Distinguishing cause and effect is the subject of the book's most fascinating chapter, where Pinker explains how the whole concept of causality, so central to our common experience, is tantalizingly hard to define. We perceive the flow of time as consisting of nothing but causes and effects, and this intuition is deeply entrenched in language. But "the world is not a line of dominoes in which each event causes exactly one event.... The world is a tissue of causes and effects that criss and cross in tangled patterns" (p. 215). The challenge of identifying which causes are most relevant and guessing what would have happened if not for certain events--effectively imagining an alternate universe--underlies everything from scientific knowledge to moral responsibility.

One of his examples is President Garfield's assassin, who argued that "The doctors killed him; I just shot him." The wound was potentially nonfatal, but the doctors were wildly incompetent even by the standards of their day. Did this get the assassin off the hook? The jury didn't think so, and they sent him to the gallows.
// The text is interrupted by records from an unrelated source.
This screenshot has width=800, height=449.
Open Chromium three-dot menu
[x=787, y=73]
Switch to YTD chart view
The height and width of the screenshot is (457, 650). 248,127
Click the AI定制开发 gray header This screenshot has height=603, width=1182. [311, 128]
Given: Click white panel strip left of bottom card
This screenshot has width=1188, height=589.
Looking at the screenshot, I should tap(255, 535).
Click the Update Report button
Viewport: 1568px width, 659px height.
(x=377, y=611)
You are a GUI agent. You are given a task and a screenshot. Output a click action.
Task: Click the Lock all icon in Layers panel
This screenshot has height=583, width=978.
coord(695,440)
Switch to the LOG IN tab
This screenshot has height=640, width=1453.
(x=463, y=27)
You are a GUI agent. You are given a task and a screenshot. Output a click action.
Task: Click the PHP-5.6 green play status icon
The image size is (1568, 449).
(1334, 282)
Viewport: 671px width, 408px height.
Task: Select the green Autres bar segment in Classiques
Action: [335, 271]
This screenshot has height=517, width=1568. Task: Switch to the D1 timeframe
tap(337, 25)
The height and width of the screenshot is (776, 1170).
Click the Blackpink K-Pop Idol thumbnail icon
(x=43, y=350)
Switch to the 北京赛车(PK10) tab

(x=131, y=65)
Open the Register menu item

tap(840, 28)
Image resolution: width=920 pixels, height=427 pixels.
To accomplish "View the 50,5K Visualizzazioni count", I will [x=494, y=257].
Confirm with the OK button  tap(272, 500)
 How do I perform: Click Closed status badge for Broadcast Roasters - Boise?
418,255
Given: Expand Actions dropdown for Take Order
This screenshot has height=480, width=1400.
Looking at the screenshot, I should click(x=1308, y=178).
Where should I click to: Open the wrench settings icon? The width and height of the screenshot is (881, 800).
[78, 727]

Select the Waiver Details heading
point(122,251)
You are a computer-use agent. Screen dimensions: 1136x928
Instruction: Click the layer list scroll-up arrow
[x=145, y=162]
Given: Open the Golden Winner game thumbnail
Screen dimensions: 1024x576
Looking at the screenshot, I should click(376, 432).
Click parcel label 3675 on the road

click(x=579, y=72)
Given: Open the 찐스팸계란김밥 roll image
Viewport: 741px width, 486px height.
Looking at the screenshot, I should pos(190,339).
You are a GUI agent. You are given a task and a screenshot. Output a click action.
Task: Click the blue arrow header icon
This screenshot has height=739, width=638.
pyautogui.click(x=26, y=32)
A more recent example came in the aftermath of 9/11. Insurance companies were pledged to reimburse for each destructive event. But was the destruction of the Twin Towers one event or two? This question held billions of dollars at stake.

Questions like these are almost unanswerable because the world, contrary to our perceptions, is a continuum without clear boundaries between things. This dichotomy can be seen in the two categories of nouns, count and mass. Count nouns are words like "book," which you can count: you can talk about one book, two books, etc. Mass nouns are words like "jello" which lack that property. You can't talk about one jello or two jellos; there's just jello.

Curiously, some mass nouns, like furniture, refer to material that should be countable. (We get around this problem by talking about "pieces of furniture.") And many nouns can perform both roles: "rock" is a mass noun in the sentence "The ground is made of rock" and a count noun in the sentence "I'm holding two rocks."

Speakers will occasionally transform a count noun into a mass noun by imagining that something discrete is made up of an amorphous substance. Pinker's example is the distasteful statement "After he backed up, there was cat all over the driveway." His point is that the count/mass distinction doesn't force us into any particular way of thinking, because we can escape that thinking by manipulating the language. But the distinction does reveal how we choose whether to view matter as a collection of objects or as a lump of "stuff."

I've only mentioned a fraction of what the book covers. With each topic, Pinker builds on the thesis that language reflects more than affects our minds, which can see past the constraints it imposes on us. Identifying these constraints helps us understand how we perceive the world and thus provides a way for us to transcend those perceptions.